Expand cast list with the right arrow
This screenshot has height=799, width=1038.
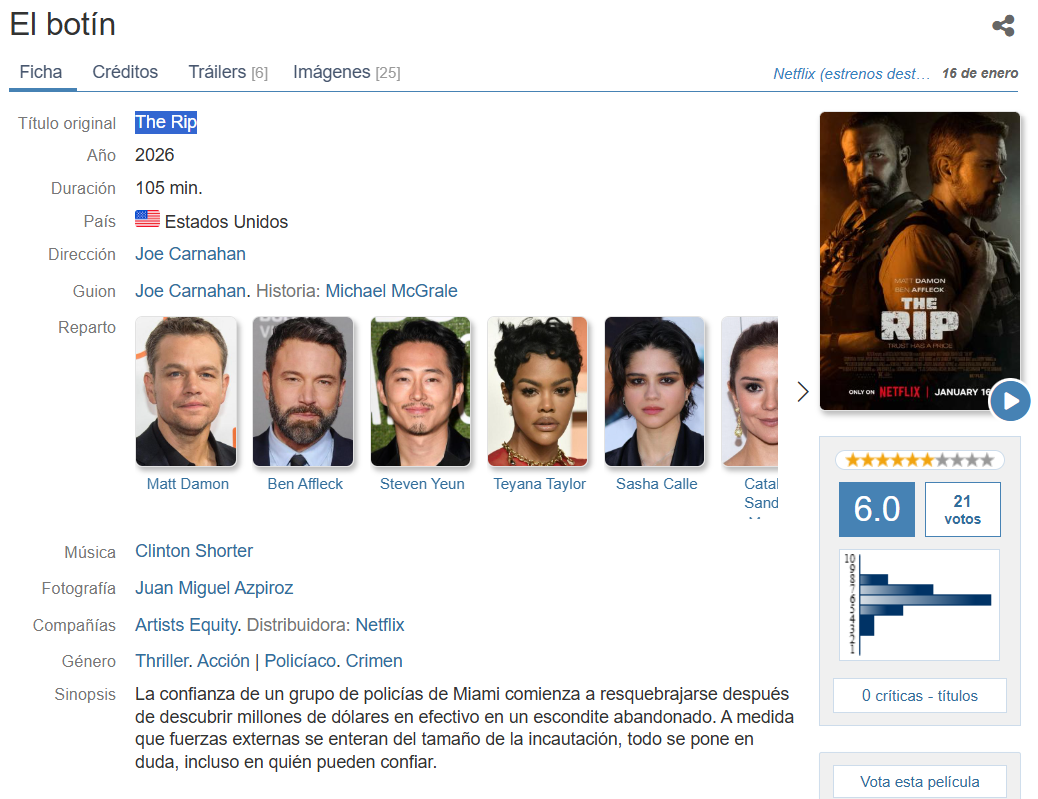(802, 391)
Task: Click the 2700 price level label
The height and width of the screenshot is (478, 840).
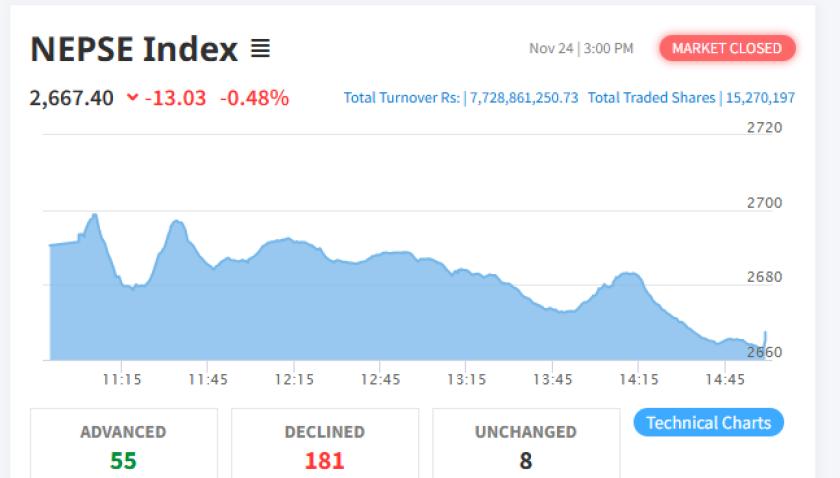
····················
#### [Goal of the exercise]
Restate each entry word for word; pictures stay out of the copy.

#### [Written solution]
Expand cast list with the right arrow
This screenshot has height=799, width=1038.
(802, 391)
Task: Click the 2700 price level label
The height and width of the screenshot is (478, 840).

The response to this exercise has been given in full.